Nur ein entscheidender Beteiligter hielt sich bislang bedeckt: die rotgrüne Landesregierung in Düsseldorf.

Eine Verseuchung des Grund- und Trinkwassers durch die beim Fracking-verfahren eingesetzten Chemikalien sieht die Landesregierung als nicht sehr wahrscheinlich an.
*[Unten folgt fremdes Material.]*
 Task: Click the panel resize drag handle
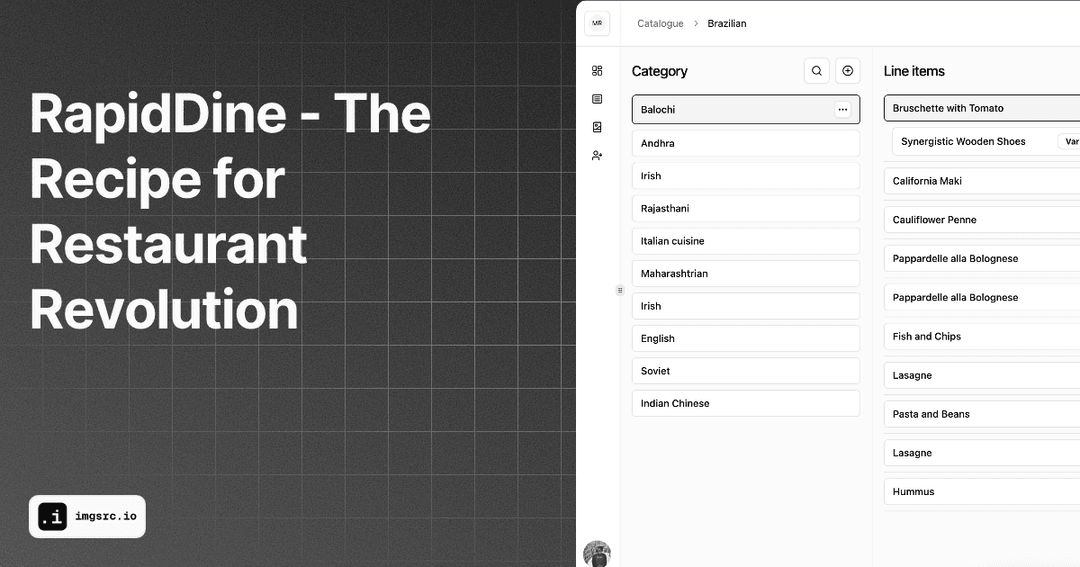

Sollten Umweltschäden zu erwarten sein, „etwa wie sie in den USA eingetreten sein sollen“, seien die Aktivitäten von Exxon nicht genehmigungsfähig.

„Ich halte den Bericht für ausgewogen“, urteilte der FDP-Landtagsabgeordnete Dr. Stefan Romberg.

Hier der komplette Bericht der WN

Hier das Originaldokument: MMV15-255 Zur Verfügung gestellt von Christian Büchter, Ortsvereinsvorsitzender der SPD Nordwalde.

  Eine Antwort zu “NRW Wirtschaftsminister legt Bericht über die Gasbohrungen vor”

  1. Wie immer wird „der kleine Bürger“ für doof verkauft.Weil er angeblich nichts von Firmenpolitik versteht u nicht weiß wer zu wem gehört u wer mit wem praktisch eine Firma ist.Auch nicht das längst gelder an den richtigen Stellen verteilt worden ist für Genehmigungen usw.Wenn der kl. Bürger aber mal eine Maschine hat die Öl verliert dann wird ganz Großes aufgefahren zum entsorgen ausbaggern und und und…Aber hier können die Großen millionen Liter von Chemie ganz legal in unsere Erde pumpen und das Lebensmittel Wasser für immer verseuchen.Naja wer Dioxin,Atommüll u andere Gifte übersteht der wird so ein bisschen Schmutzwasser aus seinem Brunnen eh überstehen.Gut das ich aus Dorsten komme und es da auch bald wie überall los geht….
    Euer Blödmann….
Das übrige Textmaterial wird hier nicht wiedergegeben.